• on Sep 26th, 2013 in Pricing & Rates | 9 comments

    The U.S. Postal Service’s governing body, the Board of Governors, voted this week to request permission to raise postage prices above the inflation-based price cap to generate $2 billion in revenue in 2014. It is asking the regulator, the Postal Regulatory Commission (PRC), to allow the Postal Service to raise the price of a stamp by 3 cents (to 49 cents), which is 2 cents more than the annual inflationary increase. Prices on other single-piece and commercial mail products would also increase. This request is known as an “exigent” price increase because it will exceed the statutorily mandated price cap that is tied to growth in the Consumer Price Index (CPI).

    By law, the Postal Service can only raise prices on its market-dominant products, such as First-Class Mail, advertising mail, and magazines, by the annual growth in inflation. The law allows it to ask the regulator for a price increase above inflation for “exceptional or extraordinary” circumstances. In a public letter to customers, Board Chairman Mickey Barnett described the “precarious financial condition” of the Postal Service and the “uncertain path toward enactment of postal reform legislation” as primary reasons for seeking price changes above inflation. Barnett said if comprehensive postal reform legislation were to pass, the Postal Service would reconsider its pricing strategy.
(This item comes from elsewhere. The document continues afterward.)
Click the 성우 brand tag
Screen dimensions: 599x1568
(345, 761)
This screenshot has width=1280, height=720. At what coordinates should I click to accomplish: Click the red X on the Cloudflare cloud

    The Postal Service filed for an exigent price increase in July 2010, saying the economic recession was an exceptional circumstance that threatened its viability. The PRC rejected the proposal and the Postal Service challenged the rejection in federal appeals court. The court remanded the original case back to the PRC, but at that time, the Postal Service did not pursue it.

    If the PRC were to approve this current request, the Postal Service would raise prices on January 14, 2014. On average, postage rates would increase 5.9 percent – or 4.3 percent above CPI. Mailer groups are expected to oppose the exigent price increase. The PRC has 90 days to issue an opinion on the Postal Service’s exigent price increase proposal.

    What do you think? Share your thoughts on the proposed exigent price increase.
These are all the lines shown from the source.